» **OBJECTIVE**: Rewrite all of the rows below, substituting "Command" for each occurrence of "Instruction" and leaving everything else unchanged.

START

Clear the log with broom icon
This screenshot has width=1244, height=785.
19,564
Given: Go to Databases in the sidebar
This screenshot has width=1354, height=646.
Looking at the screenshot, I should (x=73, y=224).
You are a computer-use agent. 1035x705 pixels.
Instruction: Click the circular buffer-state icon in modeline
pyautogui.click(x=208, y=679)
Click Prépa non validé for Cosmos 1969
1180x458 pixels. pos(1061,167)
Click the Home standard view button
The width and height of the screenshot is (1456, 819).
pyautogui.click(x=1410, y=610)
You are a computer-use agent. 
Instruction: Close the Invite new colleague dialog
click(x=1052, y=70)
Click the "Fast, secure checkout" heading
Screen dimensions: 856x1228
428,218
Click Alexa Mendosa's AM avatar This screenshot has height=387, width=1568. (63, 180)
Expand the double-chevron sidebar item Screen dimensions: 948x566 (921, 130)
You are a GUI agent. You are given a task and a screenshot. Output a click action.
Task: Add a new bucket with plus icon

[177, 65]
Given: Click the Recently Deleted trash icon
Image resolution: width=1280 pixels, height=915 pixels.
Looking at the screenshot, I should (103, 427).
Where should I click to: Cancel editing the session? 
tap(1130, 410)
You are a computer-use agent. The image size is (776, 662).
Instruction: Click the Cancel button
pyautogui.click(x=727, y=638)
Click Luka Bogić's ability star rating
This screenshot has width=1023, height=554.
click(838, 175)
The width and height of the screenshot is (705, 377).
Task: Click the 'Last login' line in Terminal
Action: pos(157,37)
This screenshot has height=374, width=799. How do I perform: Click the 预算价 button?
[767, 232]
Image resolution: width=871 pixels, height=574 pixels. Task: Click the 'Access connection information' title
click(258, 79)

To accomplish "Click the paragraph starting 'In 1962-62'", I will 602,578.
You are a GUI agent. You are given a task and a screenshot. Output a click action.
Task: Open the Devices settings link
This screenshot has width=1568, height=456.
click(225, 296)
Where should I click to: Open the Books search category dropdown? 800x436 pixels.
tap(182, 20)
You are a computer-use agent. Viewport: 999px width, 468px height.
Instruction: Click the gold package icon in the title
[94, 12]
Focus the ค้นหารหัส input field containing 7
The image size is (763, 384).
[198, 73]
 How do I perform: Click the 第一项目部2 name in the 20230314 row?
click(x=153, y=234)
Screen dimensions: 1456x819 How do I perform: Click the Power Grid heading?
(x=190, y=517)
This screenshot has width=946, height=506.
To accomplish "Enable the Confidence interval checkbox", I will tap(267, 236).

END

» **ANSWER TO THIS PROBLEM**:
Clear the log with broom icon
This screenshot has width=1244, height=785.
19,564
Given: Go to Databases in the sidebar
This screenshot has width=1354, height=646.
Looking at the screenshot, I should (x=73, y=224).
You are a computer-use agent. 1035x705 pixels.
Command: Click the circular buffer-state icon in modeline
pyautogui.click(x=208, y=679)
Click Prépa non validé for Cosmos 1969
1180x458 pixels. pos(1061,167)
Click the Home standard view button
The width and height of the screenshot is (1456, 819).
pyautogui.click(x=1410, y=610)
You are a computer-use agent. 
Command: Close the Invite new colleague dialog
click(x=1052, y=70)
Click the "Fast, secure checkout" heading
Screen dimensions: 856x1228
428,218
Click Alexa Mendosa's AM avatar This screenshot has height=387, width=1568. (63, 180)
Expand the double-chevron sidebar item Screen dimensions: 948x566 (921, 130)
You are a GUI agent. You are given a task and a screenshot. Output a click action.
Task: Add a new bucket with plus icon

[177, 65]
Given: Click the Recently Deleted trash icon
Image resolution: width=1280 pixels, height=915 pixels.
Looking at the screenshot, I should (103, 427).
Where should I click to: Cancel editing the session? 
tap(1130, 410)
You are a computer-use agent. The image size is (776, 662).
Command: Click the Cancel button
pyautogui.click(x=727, y=638)
Click Luka Bogić's ability star rating
This screenshot has width=1023, height=554.
click(838, 175)
The width and height of the screenshot is (705, 377).
Task: Click the 'Last login' line in Terminal
Action: pos(157,37)
This screenshot has height=374, width=799. How do I perform: Click the 预算价 button?
[767, 232]
Image resolution: width=871 pixels, height=574 pixels. Task: Click the 'Access connection information' title
click(258, 79)

To accomplish "Click the paragraph starting 'In 1962-62'", I will 602,578.
You are a GUI agent. You are given a task and a screenshot. Output a click action.
Task: Open the Devices settings link
This screenshot has width=1568, height=456.
click(225, 296)
Where should I click to: Open the Books search category dropdown? 800x436 pixels.
tap(182, 20)
You are a computer-use agent. Viewport: 999px width, 468px height.
Command: Click the gold package icon in the title
[94, 12]
Focus the ค้นหารหัส input field containing 7
The image size is (763, 384).
[198, 73]
 How do I perform: Click the 第一项目部2 name in the 20230314 row?
click(x=153, y=234)
Screen dimensions: 1456x819 How do I perform: Click the Power Grid heading?
(x=190, y=517)
This screenshot has width=946, height=506.
To accomplish "Enable the Confidence interval checkbox", I will tap(267, 236).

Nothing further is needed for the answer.